There is no conventional choke on that motor.
There is a fuel enrichment valve, that releases fuel directly into the intake manifold.

Open fuel tank vent

Check the kill switch, place in "run" position

Squeeze fuel primer bulb till firm.

Advance the throttle 3/4 way or more, without putting it in gear. -- This is done by either pushing a button in the center of the controls, or pulling the shift handle toward the driver, or raising the fast idle lever, all depending on what control unit you have.

Turn the key to the on/run position.

Activate the choke (fuel enrichment valve) by pushing in on the key. The valve is only open while the key is being pushed in.

Turn the key to start while continuing to hold the key in.

Release the key and choke when it starts.

3-5 seconds of "choke", is usually enough.

Be ready to pull the throttle back toward the idle/neutral position, when the engine starts and the revs increase.

Continue to pull the throttle back as the engine warms up.

You should not have to use the choke much, if at all, once the engine has warmed up.

Engine should start within 10 seconds of turning the key.
 

yoboat

Cadet
Joined
Oct 13, 2019
Messages
24
Got it! I wasn't using the electric choke, that's all it was. Started right up. Thanks for your help!!
 

yoboat

Cadet
Joined
Oct 13, 2019
Messages
24
Now I'm not convinced that the water pump is fully functional. I'm relatively new to outboards. I did have the water muffs on but I'm not getting the telltale stream from the small hose with the engine running. Very little coming out the lower holes on the back of the outboard. What should I be looking for?
 

roscoe

Supreme Mariner
Joined
Oct 30, 2002
Messages
21,665
First, check the telltale to make sure the opening is not plugged by debris.
Insert a wire into the opening to make sure it is free of mud, bugs, etc..

If you don't know for sure that the water pump impeller was changed this year, its time to replace it.
You will need to drop the lower unit to access it.

A repair manual is your next purchase if you plan on maintaining this motor yourself.
A factory service manual is best, but a Clymer's Force repair manual will do for most common maitainance and repairs.
Look for one here in the iboats store, or both are available on ebay.

Sure, we can help and give you general instructions, but details and understanding are best found in a manual.

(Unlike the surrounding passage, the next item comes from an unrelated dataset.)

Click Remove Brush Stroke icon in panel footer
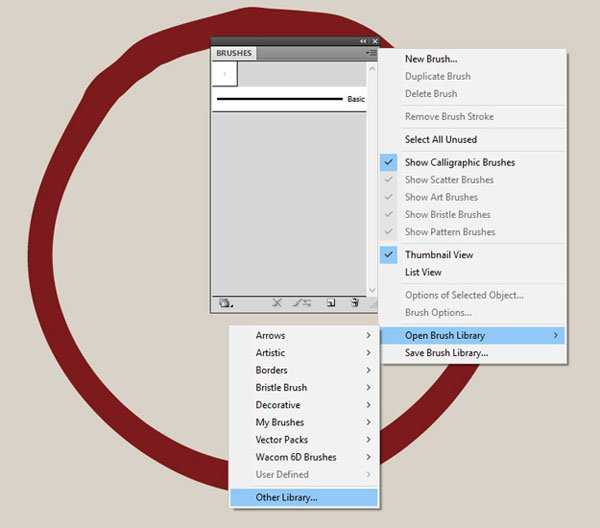 coord(277,302)
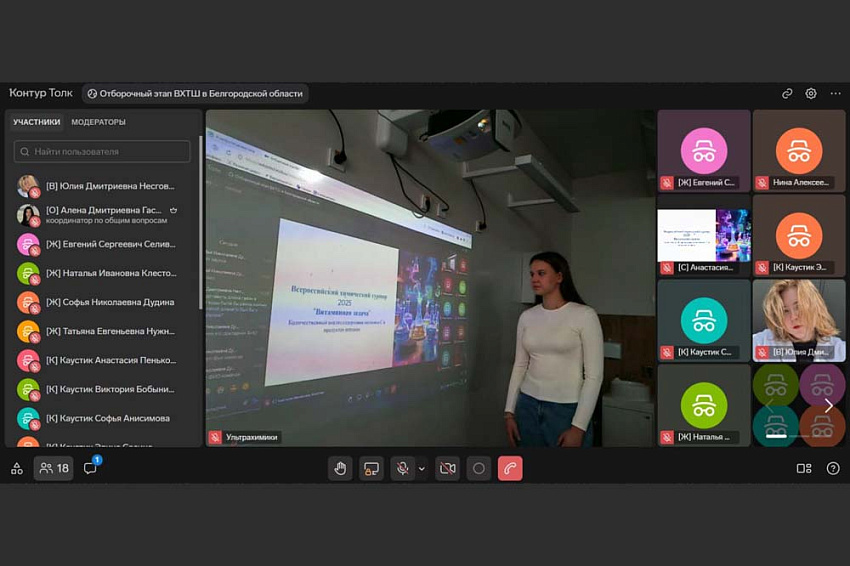The image size is (850, 566).
Task: Hang up with the red leave button
Action: [510, 468]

So, order up a manual, and an impeller, and might as well replace the thermostat as well.


Impeller factory part number or part number 47-430262 $30


F664068 THERMOSTAT, (130 Degrees) $30


The other thing you might want to get is a fuel pump diaphram kit.
21-857005A1 --DIAPHAGM KIT $26


Factory Force 75/90/120 HP Outboard Motor Service Manual 90-832749 R2 March 1998

$30


Clymer manual # 751-4 , $12 used, up to $35 for new.